「良い事」

文字数 834文字

 何からお話すれば良いんですかネエ。ウウン……。
 アア、貴方、二年前に××市で起こった、交通事故をご存知ですか。飲酒運転の車が、男女が乗っていた車に突っ込み、女性が死亡したというヤツです……。エッ、ご存知。ならば話が早い……。
 あの日……二年前の六月二日……僕達はデートの最中だったのです。レストランなぞ予約して、プロポーズなぞする予定でした。一世一代の勝負の日でした……。断られようものなら、自決してやろう……などと考える程度には、僕は本気であったのです。
 しかし、レストランも間近、△△交差点で信号待ちをしていると……。エエ、件の車と衝突したのです。物凄いスピードでした。僕は、驚きのあまり、何も出来ませんでした。ハンドルを切る事も、頭からスッカリ抜け落ちて、固まってしまったのです……。
 嫁に取る女を守れずして、何がプロポーズだ……そう罵倒されることも覚悟していました。けれども、誰も、彼女の両親でさえ……僕を罵ることはありませんでした。相手の運転手が全て悪いのだから、気に病むなと、労ってくれました。

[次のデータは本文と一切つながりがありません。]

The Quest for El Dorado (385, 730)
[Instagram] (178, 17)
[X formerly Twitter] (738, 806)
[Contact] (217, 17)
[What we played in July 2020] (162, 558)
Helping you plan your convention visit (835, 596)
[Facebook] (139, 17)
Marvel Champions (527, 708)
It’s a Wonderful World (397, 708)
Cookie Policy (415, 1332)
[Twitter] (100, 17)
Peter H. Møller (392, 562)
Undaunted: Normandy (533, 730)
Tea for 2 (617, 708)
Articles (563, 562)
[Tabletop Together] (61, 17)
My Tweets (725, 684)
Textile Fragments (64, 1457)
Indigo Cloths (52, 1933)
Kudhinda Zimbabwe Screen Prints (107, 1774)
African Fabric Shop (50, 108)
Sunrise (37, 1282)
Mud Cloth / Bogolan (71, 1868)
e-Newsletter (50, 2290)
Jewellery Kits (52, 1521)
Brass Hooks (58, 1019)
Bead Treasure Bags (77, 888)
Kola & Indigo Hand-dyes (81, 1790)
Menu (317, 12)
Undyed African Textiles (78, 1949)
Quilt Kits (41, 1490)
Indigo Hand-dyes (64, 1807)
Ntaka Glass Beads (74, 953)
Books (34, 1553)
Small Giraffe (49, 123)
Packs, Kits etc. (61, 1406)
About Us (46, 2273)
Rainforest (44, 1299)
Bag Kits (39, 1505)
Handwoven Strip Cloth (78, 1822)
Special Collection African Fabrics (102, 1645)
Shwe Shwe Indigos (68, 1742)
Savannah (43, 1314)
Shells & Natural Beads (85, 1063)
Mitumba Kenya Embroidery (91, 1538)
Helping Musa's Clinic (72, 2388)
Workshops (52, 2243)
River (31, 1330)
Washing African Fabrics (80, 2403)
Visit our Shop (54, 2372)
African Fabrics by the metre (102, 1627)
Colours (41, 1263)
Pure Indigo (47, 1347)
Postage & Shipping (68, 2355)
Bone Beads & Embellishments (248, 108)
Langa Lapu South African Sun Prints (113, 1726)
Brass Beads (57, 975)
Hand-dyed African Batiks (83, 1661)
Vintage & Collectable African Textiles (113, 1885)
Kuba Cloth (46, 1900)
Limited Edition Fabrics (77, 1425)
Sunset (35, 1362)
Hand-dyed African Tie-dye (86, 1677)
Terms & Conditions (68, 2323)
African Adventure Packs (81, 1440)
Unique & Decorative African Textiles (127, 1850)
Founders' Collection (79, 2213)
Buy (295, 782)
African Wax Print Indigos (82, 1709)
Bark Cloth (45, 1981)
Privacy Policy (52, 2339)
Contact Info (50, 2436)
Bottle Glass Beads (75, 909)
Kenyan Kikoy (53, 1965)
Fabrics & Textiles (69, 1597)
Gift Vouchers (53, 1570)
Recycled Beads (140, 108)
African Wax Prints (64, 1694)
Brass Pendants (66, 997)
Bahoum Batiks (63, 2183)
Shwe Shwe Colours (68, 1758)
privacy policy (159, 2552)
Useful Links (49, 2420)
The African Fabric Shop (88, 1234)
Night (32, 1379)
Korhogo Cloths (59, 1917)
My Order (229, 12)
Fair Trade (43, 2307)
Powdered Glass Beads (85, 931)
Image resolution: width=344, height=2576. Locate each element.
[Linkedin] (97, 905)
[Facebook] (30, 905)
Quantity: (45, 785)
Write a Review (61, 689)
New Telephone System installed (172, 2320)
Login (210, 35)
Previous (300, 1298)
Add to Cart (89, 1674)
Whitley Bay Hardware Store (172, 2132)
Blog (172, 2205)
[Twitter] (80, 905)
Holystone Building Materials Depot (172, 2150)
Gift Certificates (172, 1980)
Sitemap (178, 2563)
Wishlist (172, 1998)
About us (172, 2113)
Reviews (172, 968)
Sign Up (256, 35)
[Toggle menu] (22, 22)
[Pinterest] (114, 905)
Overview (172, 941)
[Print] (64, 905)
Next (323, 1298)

 事故の話は、これくらいで。思い出して、辛くなってきました。アア、ハンカチを貸してくださるのですか。貴方は、優しい方ですね……。
 兎に角、憎き飲酒運転のせいで僕は恋人を亡くしたわけです。これこそ自決ものでしたが、自分の両親、彼女の両親に止められ、思い(とど)まりました。お前が死んでも彼女は喜ばない……魔法の言葉をかけられると、死への意欲がフニャフニャになって、溶けてしまうのです。
 彼女がいない世界で何をしているのかといいますと、自作小説を書いているのです。拙い文章ではありますがね……彼女と結婚した後を想像して、書いているのですよ……アハ……。
 勿論、虚構の世界に浸っているばかりではございません。一年に何回か……六月二日は必ず……お墓参りに行っているのです。彼女の死は「現実」として受け入れておりますよ……。
 そのお墓参りの中でですね、良い事が起こったのです。